Gender reform bill: UK government to contest Scottish government's legal bid

The UK government has formally notified the Court of Session that it will contest the Scottish government's legal bid to overturn its block of Holyrood's much-debated gender reform bill.

In January Scottish Secretary Alister Jack used a Section 35 order to veto the Scottish Parliament's Gender Recognition Reform (Scotland) Bill.

The Scottish government announced last month it intended to challenge the block in court.

On Thursday, a UK government spokesperson said: "The UK government will robustly defend the Secretary of State's decision to prevent the Scottish government's Gender Recognition Reform Bill from becoming law.

"We are clear that the proposed legislation would have an adverse effect on reserved matters, including on the operation of the law as it applies to Great Britain-wide equalities protections."

The controversial bill was passed by MSPs just before Christmas.

It aims to simplify the process for trans people to change gender in the eyes of the law.

No diagnosis or medical reports would be required, and the period in which adult applicants need to have lived in their acquired gender would be cut to three months.

Sixteen and 17-year-olds applying for a gender recognition certificate would have to live in their acquired gender for at least six months.

Critics have argued it undermines women's rights and single-sex spaces.

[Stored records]
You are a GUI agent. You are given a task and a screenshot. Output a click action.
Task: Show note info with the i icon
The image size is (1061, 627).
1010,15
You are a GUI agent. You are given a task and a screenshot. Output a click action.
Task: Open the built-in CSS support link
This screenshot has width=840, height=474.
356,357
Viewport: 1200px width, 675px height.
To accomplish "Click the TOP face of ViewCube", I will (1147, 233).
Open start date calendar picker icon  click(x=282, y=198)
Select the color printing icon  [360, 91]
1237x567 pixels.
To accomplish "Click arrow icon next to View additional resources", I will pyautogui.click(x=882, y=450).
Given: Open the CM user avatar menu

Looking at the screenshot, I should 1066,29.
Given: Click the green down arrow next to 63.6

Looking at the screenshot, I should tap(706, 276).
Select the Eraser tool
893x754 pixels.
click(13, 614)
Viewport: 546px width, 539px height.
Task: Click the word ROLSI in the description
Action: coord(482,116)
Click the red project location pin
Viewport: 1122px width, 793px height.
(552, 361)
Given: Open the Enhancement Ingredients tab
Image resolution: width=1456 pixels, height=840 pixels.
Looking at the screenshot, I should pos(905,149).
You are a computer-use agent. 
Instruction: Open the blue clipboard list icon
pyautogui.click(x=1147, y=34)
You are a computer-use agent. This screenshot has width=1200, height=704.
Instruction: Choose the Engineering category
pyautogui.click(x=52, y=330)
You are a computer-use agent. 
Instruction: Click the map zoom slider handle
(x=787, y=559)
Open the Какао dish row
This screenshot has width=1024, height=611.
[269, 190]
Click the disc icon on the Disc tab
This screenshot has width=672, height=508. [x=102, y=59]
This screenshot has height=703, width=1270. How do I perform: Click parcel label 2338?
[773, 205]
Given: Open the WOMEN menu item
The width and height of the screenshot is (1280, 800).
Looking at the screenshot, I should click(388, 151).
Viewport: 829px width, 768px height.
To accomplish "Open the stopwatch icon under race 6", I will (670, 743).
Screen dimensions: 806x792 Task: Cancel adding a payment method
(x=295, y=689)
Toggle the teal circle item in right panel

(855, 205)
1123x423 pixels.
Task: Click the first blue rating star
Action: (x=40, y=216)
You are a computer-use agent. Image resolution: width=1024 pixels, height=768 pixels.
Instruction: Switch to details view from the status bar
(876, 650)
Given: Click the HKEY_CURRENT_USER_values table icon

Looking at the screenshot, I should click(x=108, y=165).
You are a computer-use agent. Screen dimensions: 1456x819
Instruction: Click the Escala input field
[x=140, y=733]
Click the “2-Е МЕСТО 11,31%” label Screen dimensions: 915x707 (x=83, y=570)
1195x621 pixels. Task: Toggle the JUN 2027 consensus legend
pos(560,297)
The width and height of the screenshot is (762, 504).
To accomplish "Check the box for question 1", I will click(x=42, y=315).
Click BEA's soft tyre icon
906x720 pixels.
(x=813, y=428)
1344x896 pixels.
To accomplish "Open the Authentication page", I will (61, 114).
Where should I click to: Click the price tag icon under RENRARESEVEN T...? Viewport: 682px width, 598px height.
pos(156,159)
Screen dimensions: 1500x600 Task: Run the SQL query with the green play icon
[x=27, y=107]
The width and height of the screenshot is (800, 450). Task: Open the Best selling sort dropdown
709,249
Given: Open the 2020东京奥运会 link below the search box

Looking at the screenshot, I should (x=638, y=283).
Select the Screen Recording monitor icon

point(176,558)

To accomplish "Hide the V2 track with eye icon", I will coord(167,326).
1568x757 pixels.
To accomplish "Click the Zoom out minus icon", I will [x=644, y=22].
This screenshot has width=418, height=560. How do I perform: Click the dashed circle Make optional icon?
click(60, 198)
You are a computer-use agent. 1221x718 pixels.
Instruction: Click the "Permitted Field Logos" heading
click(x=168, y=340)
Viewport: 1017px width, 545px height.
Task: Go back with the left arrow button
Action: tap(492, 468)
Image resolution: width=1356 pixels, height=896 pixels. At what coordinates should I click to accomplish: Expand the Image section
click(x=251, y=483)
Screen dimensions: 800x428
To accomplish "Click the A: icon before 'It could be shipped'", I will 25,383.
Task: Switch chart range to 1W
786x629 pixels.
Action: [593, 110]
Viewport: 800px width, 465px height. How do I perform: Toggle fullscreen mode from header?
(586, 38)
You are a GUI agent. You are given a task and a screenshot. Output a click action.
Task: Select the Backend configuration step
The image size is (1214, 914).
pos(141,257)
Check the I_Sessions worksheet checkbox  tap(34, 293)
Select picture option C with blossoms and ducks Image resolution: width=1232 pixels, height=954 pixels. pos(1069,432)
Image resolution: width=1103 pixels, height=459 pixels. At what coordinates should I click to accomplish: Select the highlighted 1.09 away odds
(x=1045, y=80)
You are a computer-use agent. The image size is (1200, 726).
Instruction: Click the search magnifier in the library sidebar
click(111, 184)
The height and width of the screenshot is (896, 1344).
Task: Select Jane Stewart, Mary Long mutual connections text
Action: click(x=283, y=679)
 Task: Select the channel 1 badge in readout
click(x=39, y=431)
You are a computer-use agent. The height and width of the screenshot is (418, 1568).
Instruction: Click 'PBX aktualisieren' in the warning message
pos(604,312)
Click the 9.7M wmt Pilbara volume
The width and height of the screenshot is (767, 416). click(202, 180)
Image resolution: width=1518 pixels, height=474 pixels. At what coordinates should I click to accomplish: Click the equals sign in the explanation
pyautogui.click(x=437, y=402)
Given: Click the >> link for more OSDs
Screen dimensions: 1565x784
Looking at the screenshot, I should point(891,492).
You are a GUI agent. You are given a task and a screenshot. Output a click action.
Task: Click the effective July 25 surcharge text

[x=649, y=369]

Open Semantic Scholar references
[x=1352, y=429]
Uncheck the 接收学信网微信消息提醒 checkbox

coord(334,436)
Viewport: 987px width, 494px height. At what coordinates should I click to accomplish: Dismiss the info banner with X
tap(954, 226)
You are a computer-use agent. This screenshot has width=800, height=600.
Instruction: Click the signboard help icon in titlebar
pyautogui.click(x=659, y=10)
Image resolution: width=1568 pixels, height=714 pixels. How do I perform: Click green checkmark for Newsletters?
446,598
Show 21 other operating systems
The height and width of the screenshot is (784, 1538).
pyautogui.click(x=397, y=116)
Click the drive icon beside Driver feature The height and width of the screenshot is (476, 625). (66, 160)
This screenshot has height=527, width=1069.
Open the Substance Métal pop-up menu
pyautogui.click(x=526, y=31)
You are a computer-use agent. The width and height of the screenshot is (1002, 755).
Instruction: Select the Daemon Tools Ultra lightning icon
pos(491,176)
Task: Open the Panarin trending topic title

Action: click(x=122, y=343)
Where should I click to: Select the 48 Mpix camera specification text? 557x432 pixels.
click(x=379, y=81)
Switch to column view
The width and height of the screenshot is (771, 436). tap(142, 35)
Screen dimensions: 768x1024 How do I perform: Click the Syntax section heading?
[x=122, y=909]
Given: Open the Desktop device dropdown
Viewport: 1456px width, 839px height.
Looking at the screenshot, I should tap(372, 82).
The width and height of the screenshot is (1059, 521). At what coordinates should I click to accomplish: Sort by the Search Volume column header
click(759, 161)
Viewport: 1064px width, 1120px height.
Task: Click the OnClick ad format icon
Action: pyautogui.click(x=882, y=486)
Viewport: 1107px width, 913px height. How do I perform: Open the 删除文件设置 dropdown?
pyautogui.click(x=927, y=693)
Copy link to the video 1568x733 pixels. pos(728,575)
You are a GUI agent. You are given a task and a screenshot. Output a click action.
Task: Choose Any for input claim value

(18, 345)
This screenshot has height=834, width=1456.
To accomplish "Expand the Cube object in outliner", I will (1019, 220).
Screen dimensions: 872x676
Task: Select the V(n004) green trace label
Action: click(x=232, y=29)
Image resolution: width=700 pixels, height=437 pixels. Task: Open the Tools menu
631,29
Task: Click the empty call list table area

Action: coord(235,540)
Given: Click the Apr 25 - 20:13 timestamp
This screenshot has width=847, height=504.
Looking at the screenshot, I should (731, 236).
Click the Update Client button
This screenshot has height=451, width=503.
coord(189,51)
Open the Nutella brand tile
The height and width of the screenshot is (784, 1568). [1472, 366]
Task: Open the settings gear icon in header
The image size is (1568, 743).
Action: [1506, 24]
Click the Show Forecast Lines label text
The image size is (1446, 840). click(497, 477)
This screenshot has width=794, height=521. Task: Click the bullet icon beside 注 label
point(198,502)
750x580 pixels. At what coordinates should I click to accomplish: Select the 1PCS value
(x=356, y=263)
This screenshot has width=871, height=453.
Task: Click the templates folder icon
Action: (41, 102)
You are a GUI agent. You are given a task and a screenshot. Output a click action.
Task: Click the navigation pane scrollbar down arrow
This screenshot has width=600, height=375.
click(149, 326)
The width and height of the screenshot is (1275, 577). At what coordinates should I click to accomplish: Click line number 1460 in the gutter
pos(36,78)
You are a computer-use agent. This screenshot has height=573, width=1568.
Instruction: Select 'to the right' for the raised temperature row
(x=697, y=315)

[WORK TO COMPLETE]
1: Print the part of the gender reform article that opens with the words containing "The UK government has" and closes with "from becoming law.".
2: According to the gender reform article, why will the UK government defend the decision to block the Scottish bill?
These entries stand apart from the gender reform article and are separate material.

[RESPONSE LIST]
1:
The UK government has formally notified the Court of Session that it will contest the Scottish government's legal bid to overturn its block of Holyrood's much-debated gender reform bill.

In January Scottish Secretary Alister Jack used a Section 35 order to veto the Scottish Parliament's Gender Recognition Reform (Scotland) Bill.

The Scottish government announced last month it intended to challenge the block in court.

On Thursday, a UK government spokesperson said: "The UK government will robustly defend the Secretary of State's decision to prevent the Scottish government's Gender Recognition Reform Bill from becoming law.

2: The UK government says the proposed legislation would have an adverse effect on reserved matters. This includes the operation of the law as it applies to Great Britain-wide equalities protections.